NEW YORK (CNN/Money) -
Joseph Berardino, the leader of Arthur Andersen, stepped down Tuesday, a casualty of the Justice Department's indictment of his firm in the aftermath of the Enron Corp. collapse.
"We have a lot of great people who deserve a career," Berardino said in an interview with Lou Dobbs Moneyline Tuesday. "And if my sacrifice helps just a few of those, I will feel really good about what I've done today."
Berardino, 52, assumed the leadership of Andersen Worldwide SC, the umbrella organization that controls the Andersen partnerships across the world, in January 2001. Arthur Andersen is the U.S. member firm.
Berardino said he would remain in his position over the next few days until a successor is named. An Andersen U.S. management team will provide a plan for the firm, he said.
"While my nature is to keep fighting to protect our people and our clients, the fact is that the improper shredding of documents took place on my watch -- and I believe it is now in the best interests of the firm for me to step down from the CEO position," Berardino said in a statement late Tuesday.

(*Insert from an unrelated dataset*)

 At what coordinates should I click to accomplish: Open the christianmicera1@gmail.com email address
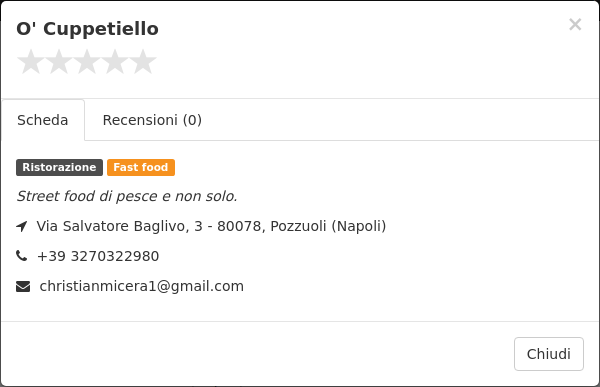click(x=142, y=286)
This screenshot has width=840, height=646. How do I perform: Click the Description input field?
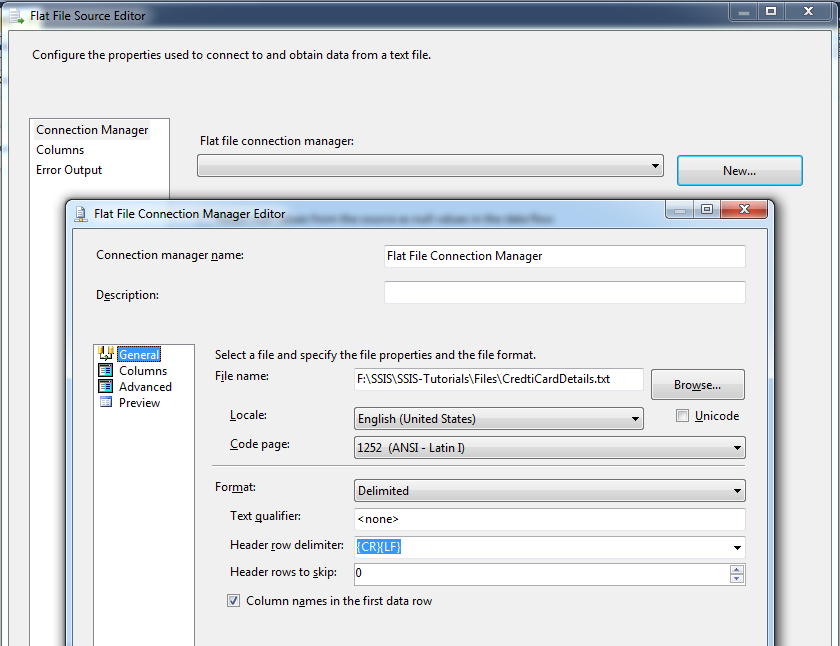564,292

Berardino maintained that Andersen, which has lost over 50 audit clients this year, could still be saved if the DOJ softened its stance against the firm.
"You've heard our people speak out about principle, speaking about their love for their jobs and their profession," he told Dobbs. "There's no question in my mind that the spirit is alive and well."
A firm staggering
Andersen, once the most powerful accounting firm in the world, continues to reel from the federal indictment against it. On March 14, the Department of Justice filed a one-count criminal charge against the firm for allegedly obstructing justice by shredding Enron documents. Andersen has since fought back, launching a massive public relations campaign to publicize the firm's claim of innocence.
"We have been trying to make a negative into a positive but people don't seem to be listening," Berardino told Dobbs.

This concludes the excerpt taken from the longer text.